Reproduce the records below verbatim, starting with the first line and going on through the line that contains "I will pos(143,23).", with both of those lines included.

** Start Material for the task **

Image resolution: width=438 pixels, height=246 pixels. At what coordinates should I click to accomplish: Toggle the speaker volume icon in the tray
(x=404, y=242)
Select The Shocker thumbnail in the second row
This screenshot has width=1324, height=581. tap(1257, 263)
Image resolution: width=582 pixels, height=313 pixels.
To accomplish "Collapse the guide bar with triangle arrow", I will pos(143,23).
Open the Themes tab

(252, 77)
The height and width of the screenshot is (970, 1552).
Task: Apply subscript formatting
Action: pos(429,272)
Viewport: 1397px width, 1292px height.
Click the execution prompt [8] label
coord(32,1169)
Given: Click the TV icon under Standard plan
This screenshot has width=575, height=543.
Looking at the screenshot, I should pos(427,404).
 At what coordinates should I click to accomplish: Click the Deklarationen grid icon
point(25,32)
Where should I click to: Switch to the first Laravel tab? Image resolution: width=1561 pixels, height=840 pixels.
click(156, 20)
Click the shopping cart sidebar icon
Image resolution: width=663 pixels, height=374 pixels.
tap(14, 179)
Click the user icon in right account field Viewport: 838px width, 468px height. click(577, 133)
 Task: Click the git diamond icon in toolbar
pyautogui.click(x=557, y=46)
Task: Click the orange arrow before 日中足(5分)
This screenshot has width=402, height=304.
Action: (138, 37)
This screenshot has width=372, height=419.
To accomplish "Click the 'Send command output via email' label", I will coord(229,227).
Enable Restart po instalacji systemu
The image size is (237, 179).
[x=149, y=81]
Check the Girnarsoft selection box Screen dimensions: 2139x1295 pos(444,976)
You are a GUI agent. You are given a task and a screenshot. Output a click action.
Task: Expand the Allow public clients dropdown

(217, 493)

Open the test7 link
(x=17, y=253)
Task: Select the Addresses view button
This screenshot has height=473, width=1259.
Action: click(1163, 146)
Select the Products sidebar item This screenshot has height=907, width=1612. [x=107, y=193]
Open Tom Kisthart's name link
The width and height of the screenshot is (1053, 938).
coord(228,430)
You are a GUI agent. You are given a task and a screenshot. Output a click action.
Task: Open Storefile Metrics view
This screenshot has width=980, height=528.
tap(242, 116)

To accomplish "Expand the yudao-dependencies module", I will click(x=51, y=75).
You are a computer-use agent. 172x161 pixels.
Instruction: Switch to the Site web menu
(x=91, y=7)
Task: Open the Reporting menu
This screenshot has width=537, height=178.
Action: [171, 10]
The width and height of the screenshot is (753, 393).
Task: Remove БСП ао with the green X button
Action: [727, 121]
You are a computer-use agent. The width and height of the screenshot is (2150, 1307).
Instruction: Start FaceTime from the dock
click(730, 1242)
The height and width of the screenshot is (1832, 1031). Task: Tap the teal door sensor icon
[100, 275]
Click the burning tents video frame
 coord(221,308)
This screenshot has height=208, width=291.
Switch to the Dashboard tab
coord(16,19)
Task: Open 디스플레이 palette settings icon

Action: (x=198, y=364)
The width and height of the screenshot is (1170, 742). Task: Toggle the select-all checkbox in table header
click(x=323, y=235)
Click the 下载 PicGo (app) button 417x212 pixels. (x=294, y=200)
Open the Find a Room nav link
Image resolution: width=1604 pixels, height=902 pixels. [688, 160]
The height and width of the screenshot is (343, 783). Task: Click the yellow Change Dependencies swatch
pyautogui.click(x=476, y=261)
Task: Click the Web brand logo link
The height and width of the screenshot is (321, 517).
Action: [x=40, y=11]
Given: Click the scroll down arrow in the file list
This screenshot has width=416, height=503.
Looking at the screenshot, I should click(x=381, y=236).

** End Material for the task **

Finished task:
Image resolution: width=438 pixels, height=246 pixels. At what coordinates should I click to accomplish: Toggle the speaker volume icon in the tray
(x=404, y=242)
Select The Shocker thumbnail in the second row
This screenshot has width=1324, height=581. tap(1257, 263)
Image resolution: width=582 pixels, height=313 pixels.
To accomplish "Collapse the guide bar with triangle arrow", I will pos(143,23).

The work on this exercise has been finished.